There wasn't much area to search and I wasn't exactly sure what I should be looking for, but just vaguely something that didn't look quite right or was out of place, since the boxes themselves are hidden. After a few minutes of a decent search, I moved over to the feature shown on the USGS quad and searched there, too, and also drew a blank--and besides I was still thinking it should have been on the first feature anyway. So I returned to it and looked again. It bothered me that the was a fire ring at one side of the feature--the fire ring was of some indeterminate age, looking neither fresh nor really old. It well could have been made after the letter box was placed, and perhaps one or more of the stones of the fire ring had been hiding the letter box, and therefore the letterbox had been revealed and removed.

I found one flat rock under a tree that was hard to get to and which, when I looked at it harder, looked like it could be moved. Because of some stubby branches low to the ground, it was hard to get to, and I scratched up one finger and opened up a small cut getting to the stone, but I did get to the stone, and it was loose. I moved it aside and scraped away at the dirt underneath where it had been and found...nothing. No letterbox and yet I was encourage--I had drawn blood! True, it was my own blood, but still, you take what you can get.

Now it seemed like I had exhausted the possibilities, and I for sure wasn't going to just start trying to dig up the whole area with my hands. I took one more really quick look, and as I was about to abandon the hunt and return to O', I noticed one other rock that looked ever so slightly out of place, but really mostly just like all the other stones in what was relatively stony ground. I decided to give the rock a try--at least there was nothing to scratch myself on--and then start running again.

The rock was easy to move aside, but there was just fine granite gravel and sand underneath and no sign of any disturbance, but when I brushed some of it away, I immediately caught sight of part of a piece of blue plastic, which proved to be the letterbox. Success!

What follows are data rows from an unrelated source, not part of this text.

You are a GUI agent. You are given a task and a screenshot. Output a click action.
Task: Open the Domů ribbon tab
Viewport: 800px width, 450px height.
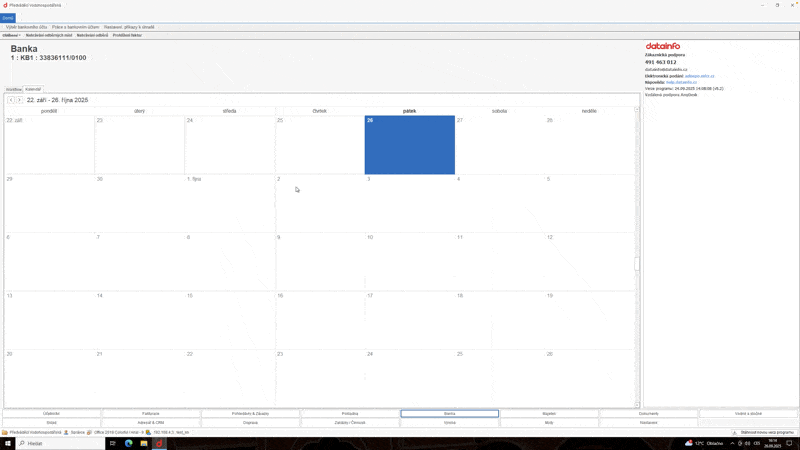8,18

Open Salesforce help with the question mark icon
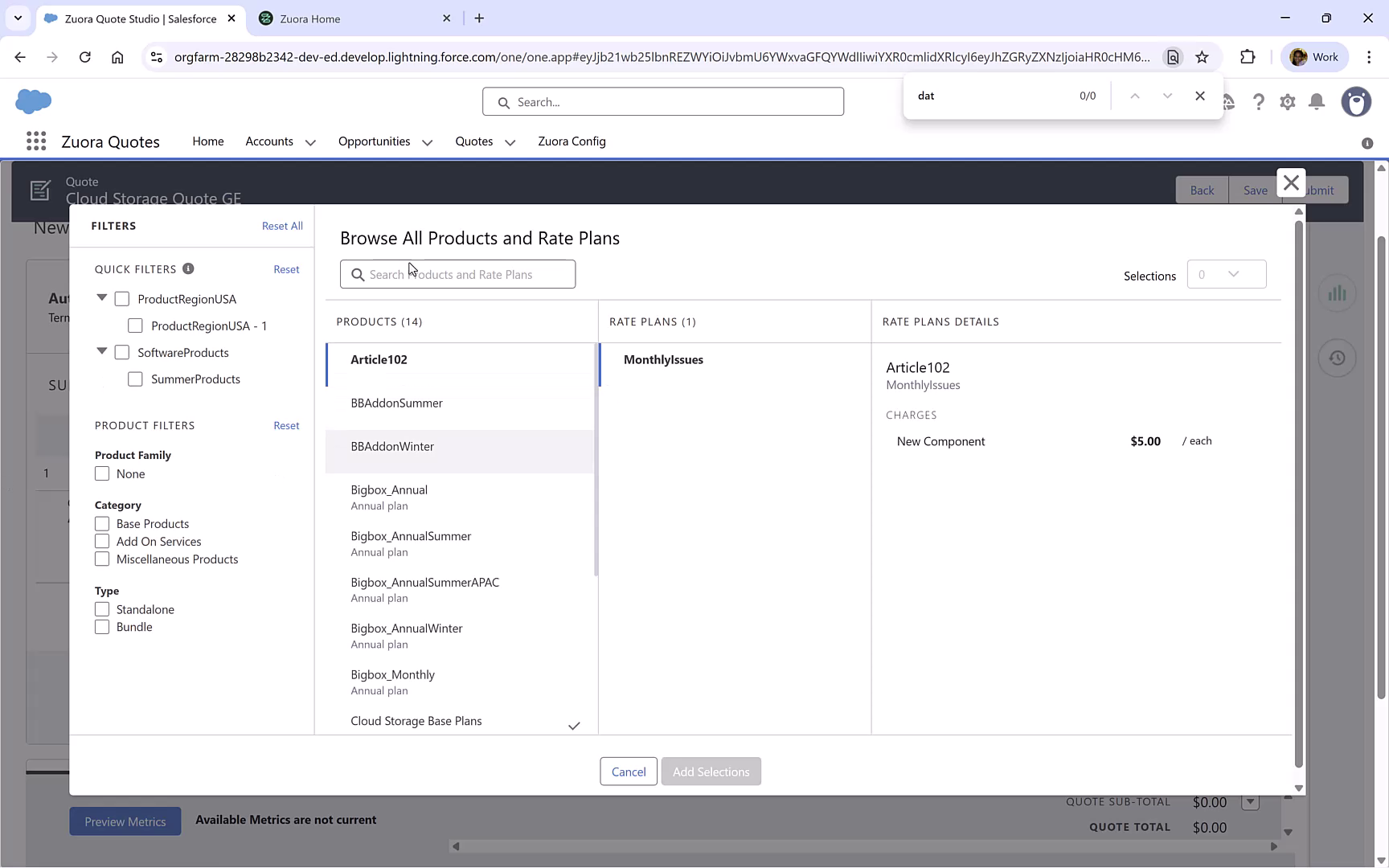pyautogui.click(x=1259, y=102)
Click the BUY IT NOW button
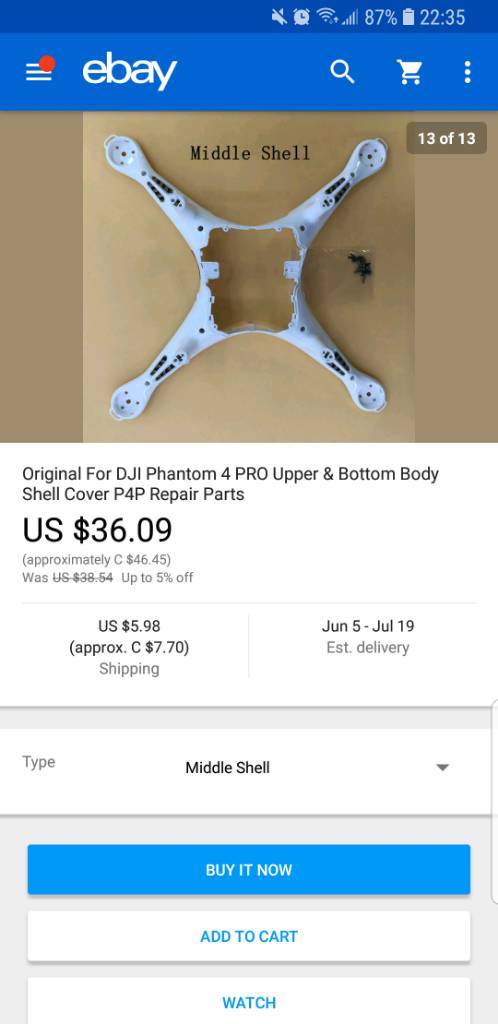The image size is (498, 1024). click(x=249, y=869)
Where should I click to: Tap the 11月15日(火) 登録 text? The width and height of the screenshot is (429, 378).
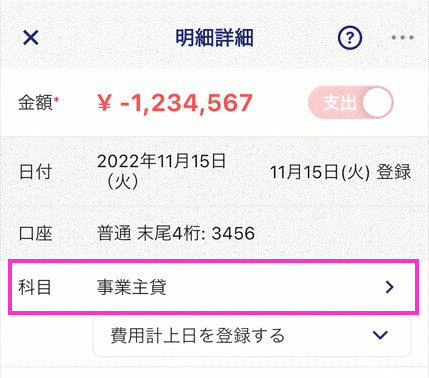pos(340,172)
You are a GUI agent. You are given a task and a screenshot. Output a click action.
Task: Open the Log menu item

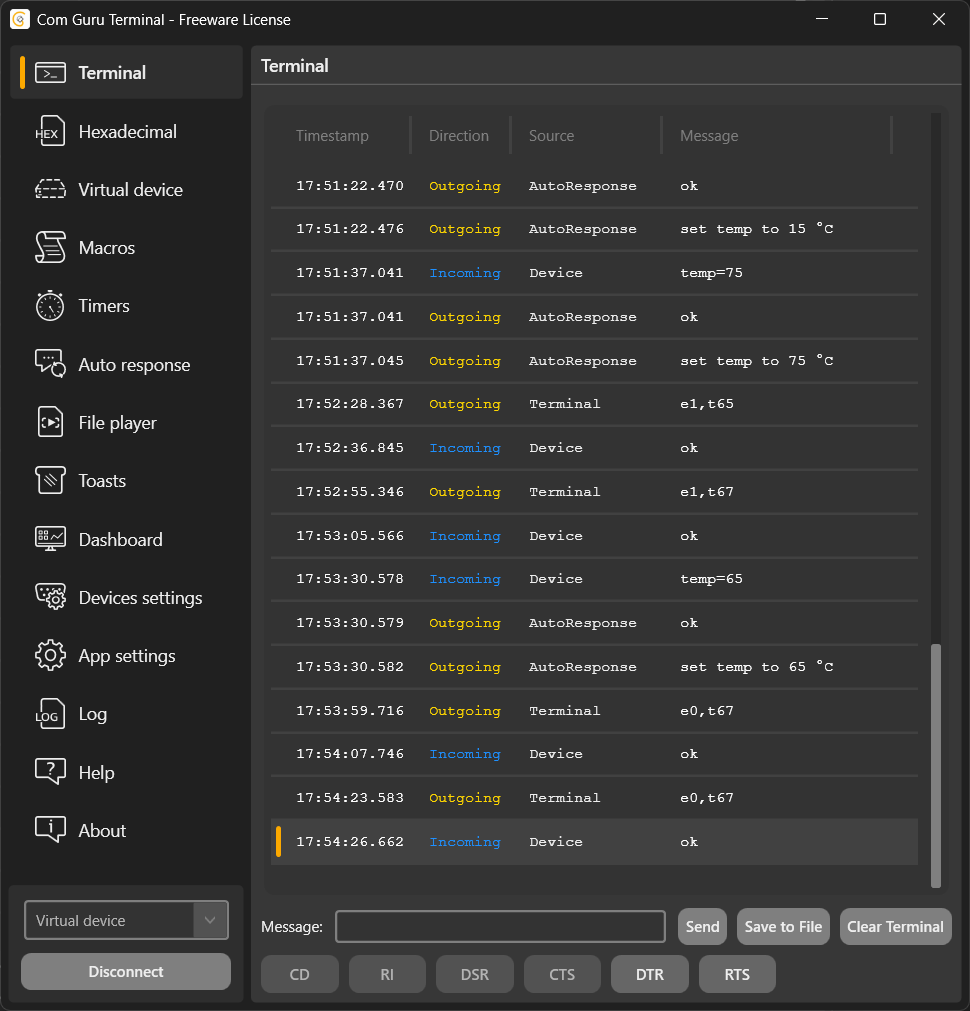pos(93,714)
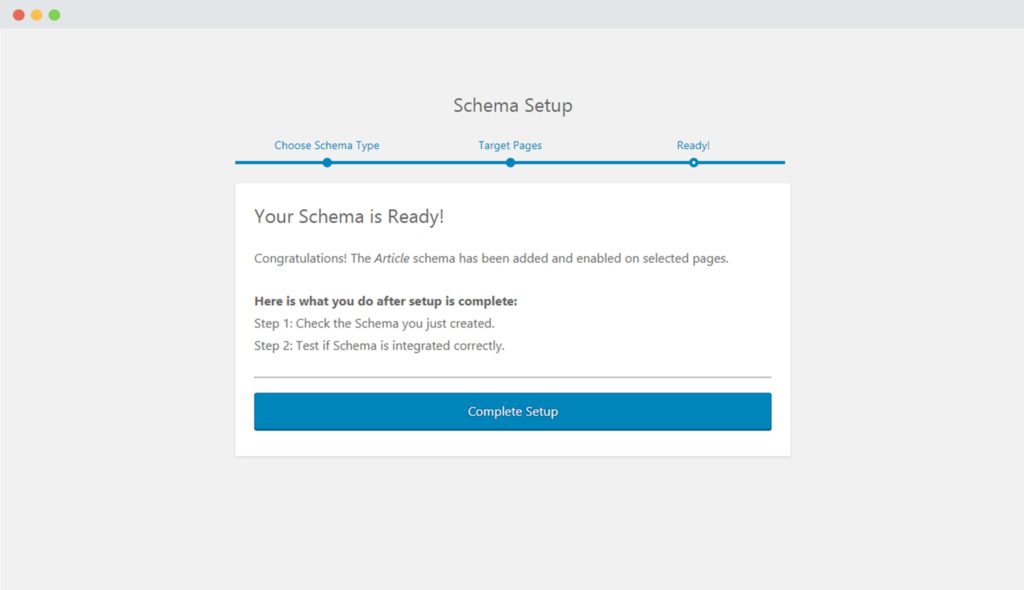Click the red traffic light control
Viewport: 1024px width, 590px height.
[x=17, y=14]
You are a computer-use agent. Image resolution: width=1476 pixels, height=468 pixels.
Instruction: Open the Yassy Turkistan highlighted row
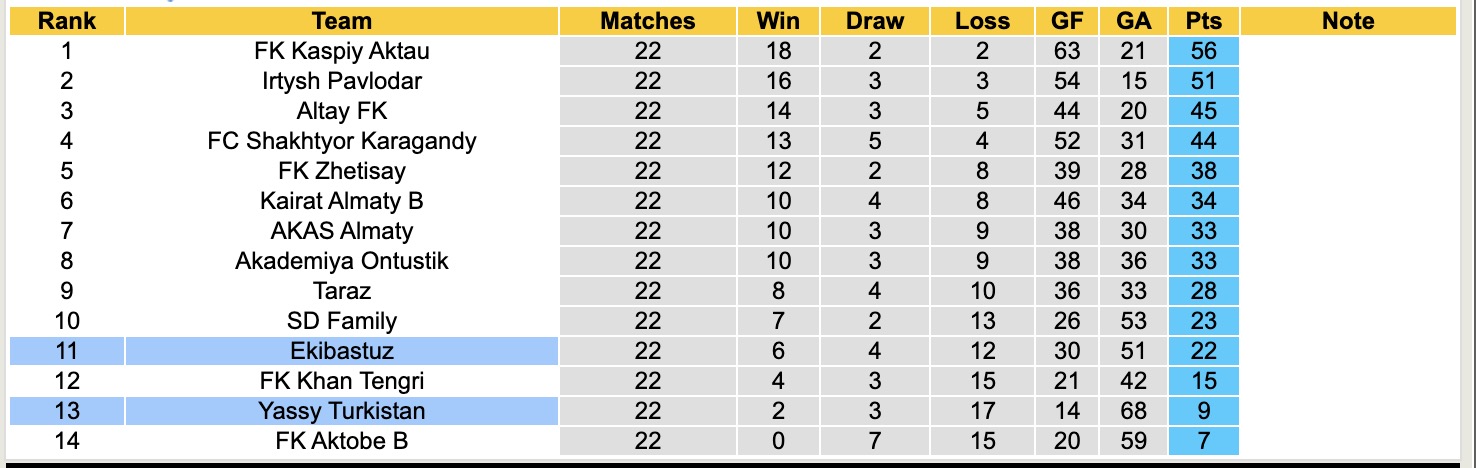[x=342, y=411]
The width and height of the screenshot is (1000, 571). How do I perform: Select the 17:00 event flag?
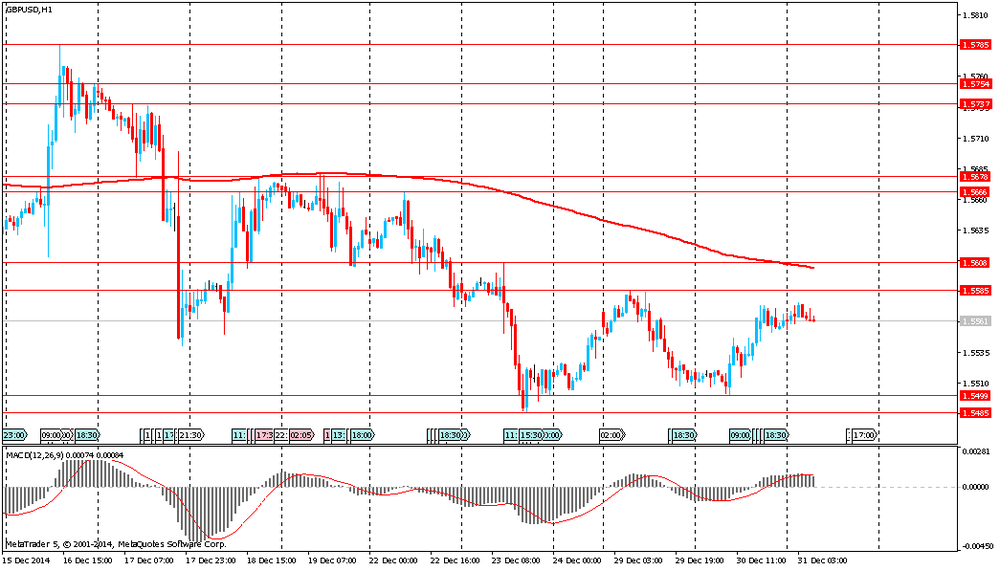click(864, 435)
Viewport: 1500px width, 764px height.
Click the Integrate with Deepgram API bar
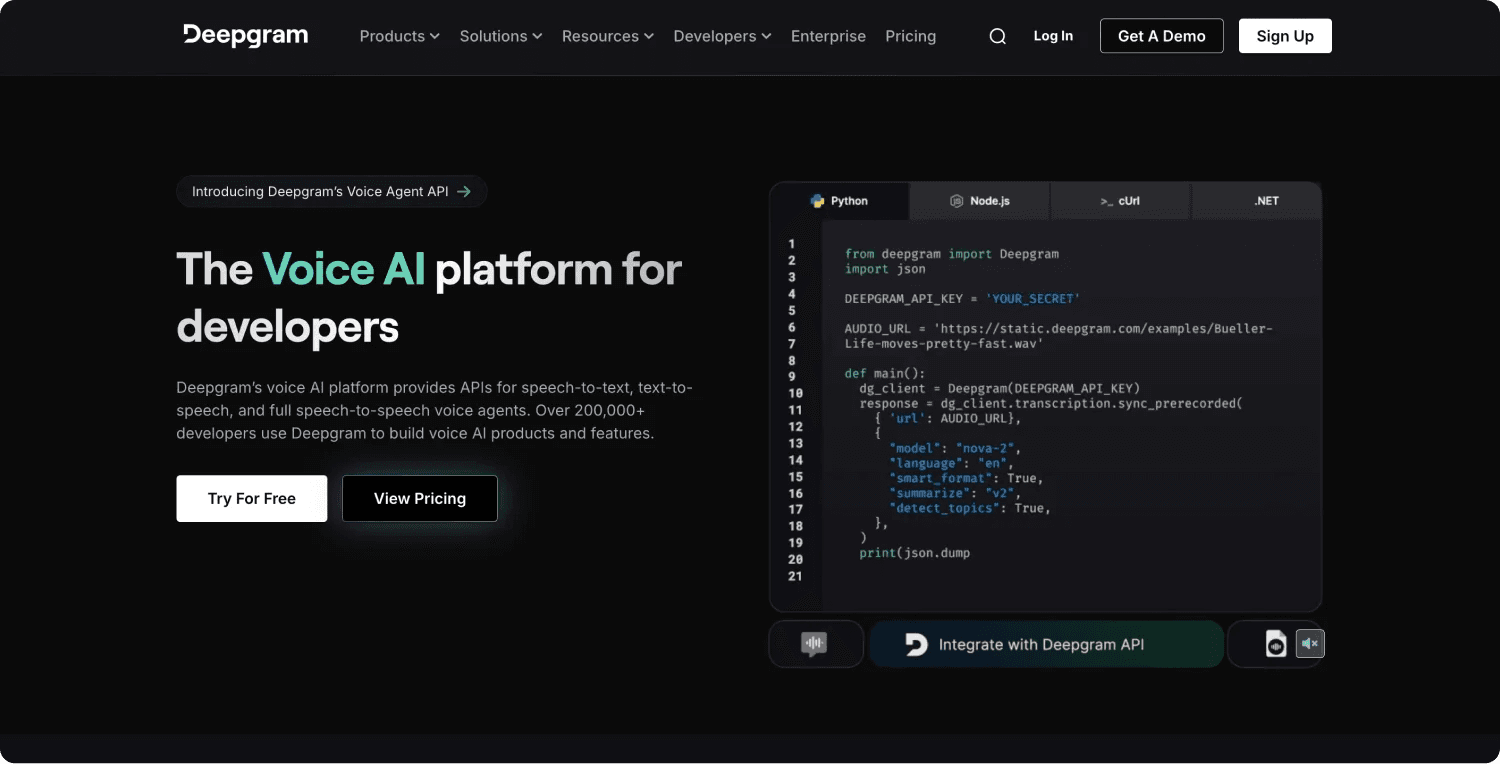(x=1046, y=644)
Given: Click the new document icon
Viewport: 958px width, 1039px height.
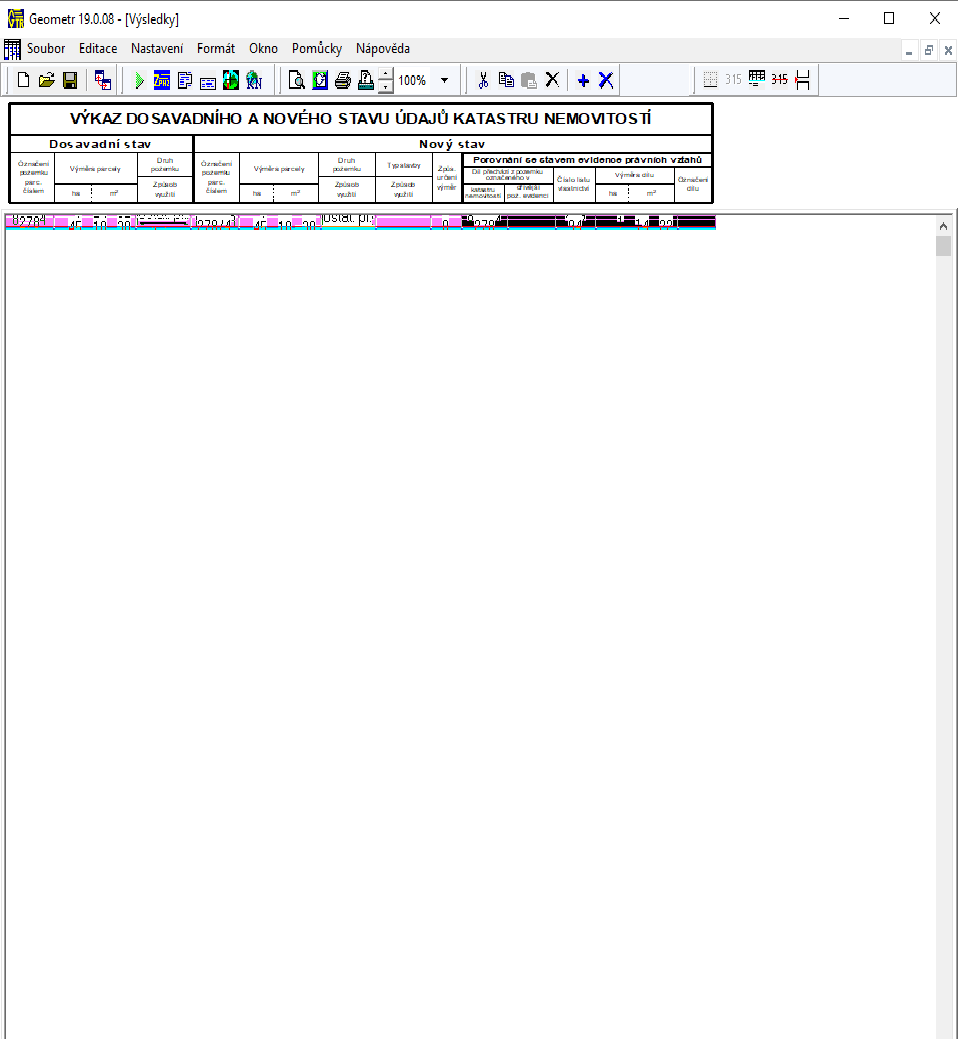Looking at the screenshot, I should pyautogui.click(x=23, y=80).
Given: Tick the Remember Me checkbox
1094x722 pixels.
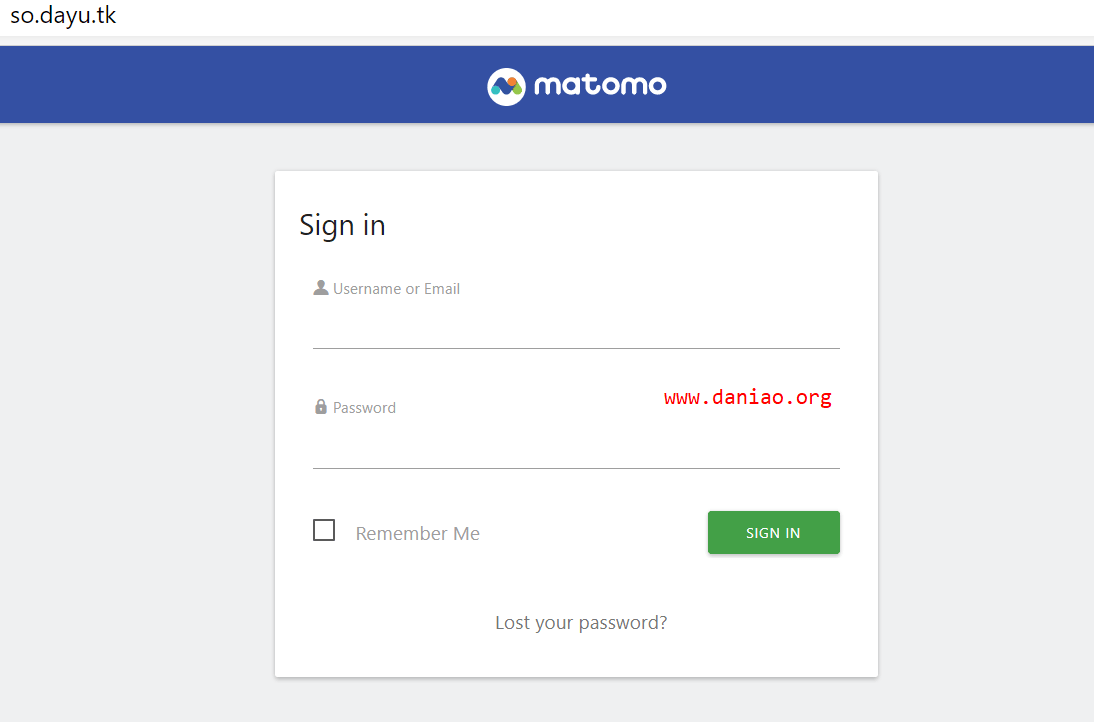Looking at the screenshot, I should tap(324, 530).
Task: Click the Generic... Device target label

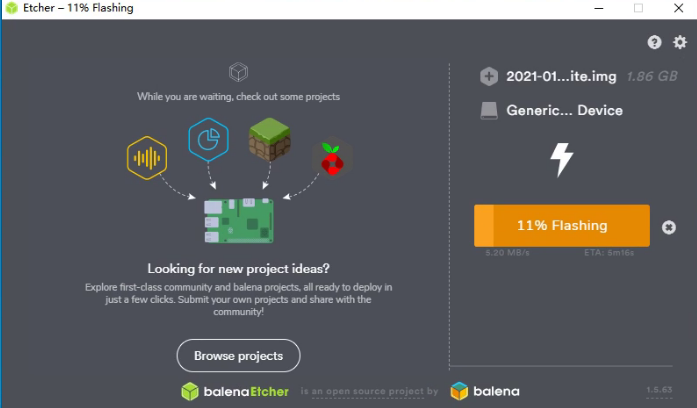Action: coord(565,110)
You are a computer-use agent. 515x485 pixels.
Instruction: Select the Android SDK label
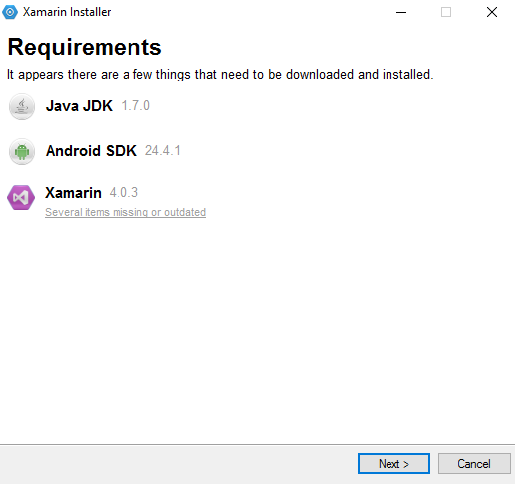pos(91,151)
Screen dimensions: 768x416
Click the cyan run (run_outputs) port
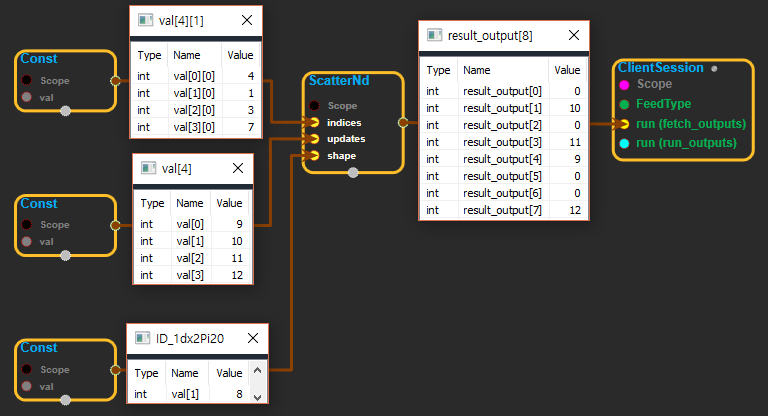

I opened it up, and there was a stamp that Randy had made, and a little paper pad that people could use to note they had been there, and nothing else. The only marking left on the paper pad was from one group from Colorado (I think it was), who had found the box, and had returned 8 years later to stamp it, claiming they had been the first to find the box. All the other (few) letter boxes I've been to had something to write with, but this one didn't, and I didn't have a pen or pencil with me, so when I closed the box up and returned it to its hiding place, there was nothing to indicate I had ever been there. Maybe others had also been there and not signed or stamped the notepad, but the way things looked, it really looked like it had not been disturbed in any way for a long while. Maybe there are very, very few people that go looking for letter boxes in Wyoming. There certainly weren't many out looking where I was on this very windy day in April in SE Wyoming.

Then I finished up the course, and warmed down by jogging around for a short bit while picking up some beer cans.